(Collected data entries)
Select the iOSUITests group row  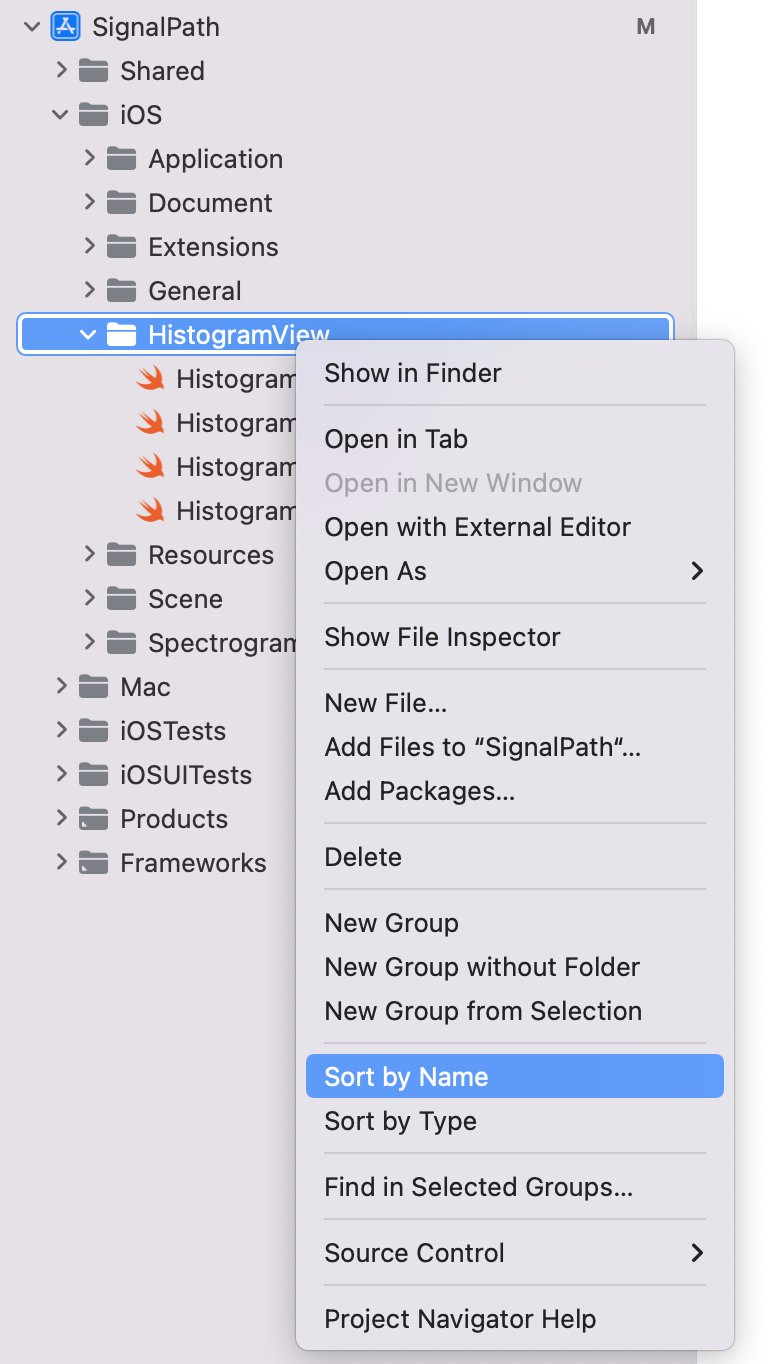click(186, 775)
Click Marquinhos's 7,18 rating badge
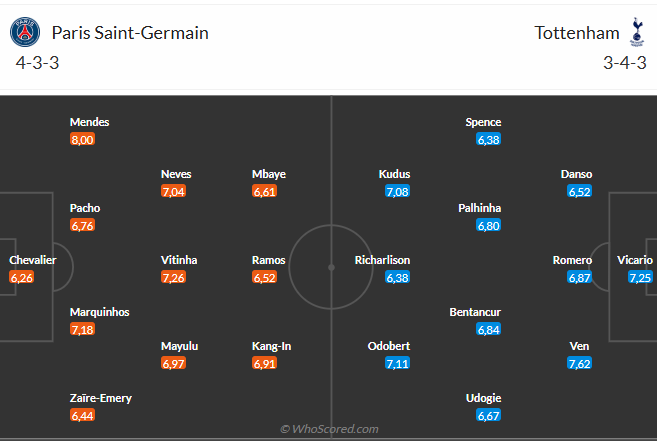 (82, 329)
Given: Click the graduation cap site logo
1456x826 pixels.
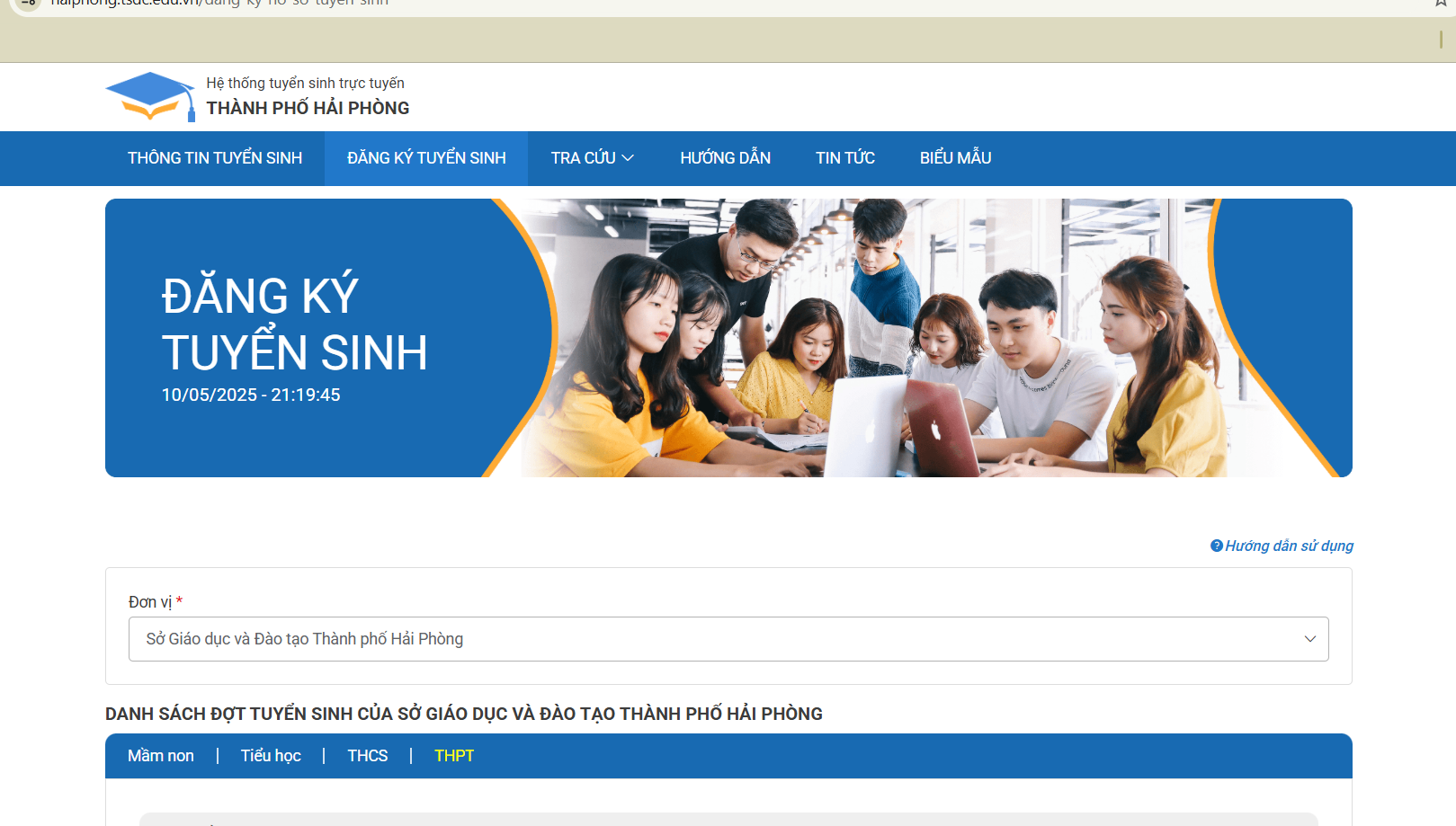Looking at the screenshot, I should click(x=150, y=96).
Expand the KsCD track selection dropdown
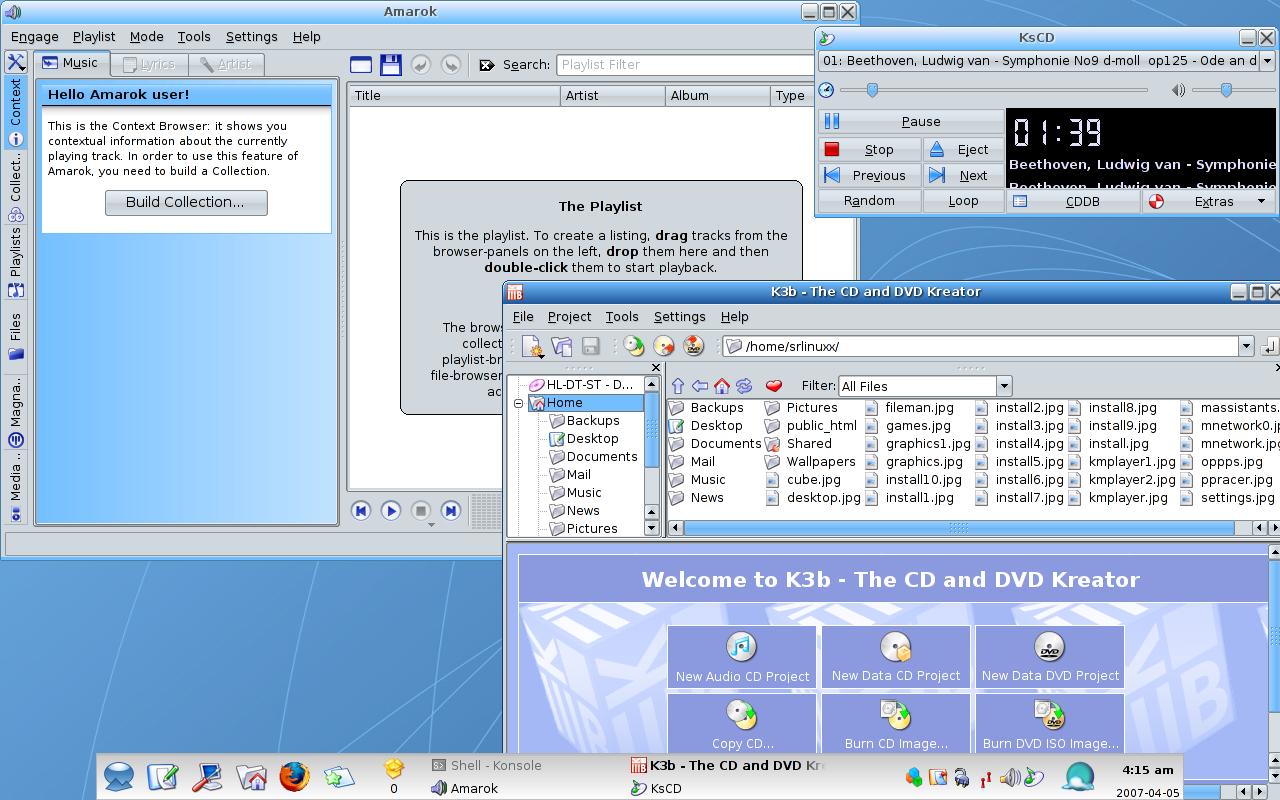This screenshot has width=1280, height=800. [1266, 61]
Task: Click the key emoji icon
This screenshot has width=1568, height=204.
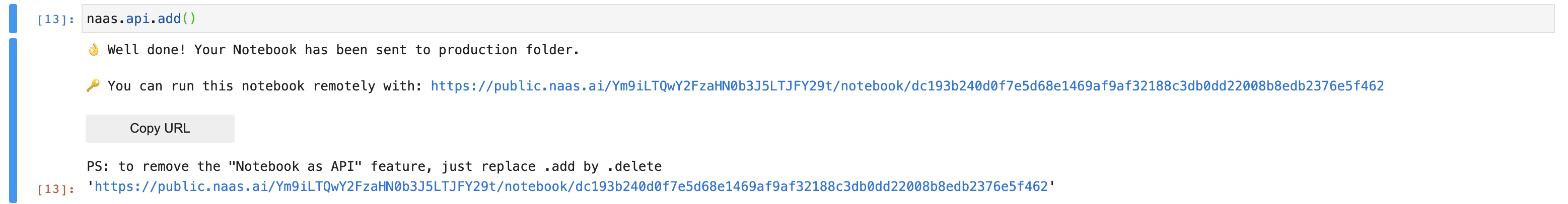Action: coord(93,85)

**Work item**. Only the lines from the one containing "Given: Click the graduation cap site logo" through the last line of the data belong in the copy, both included and reproduced exactly. Pictures do not.

**Final answer**.
Given: Click the graduation cap site logo
1456x826 pixels.
Looking at the screenshot, I should click(x=150, y=96).
Expand the KsCD track selection dropdown
This screenshot has width=1280, height=800. [1266, 61]
Task: Click the key emoji icon
This screenshot has width=1568, height=204.
Action: coord(93,85)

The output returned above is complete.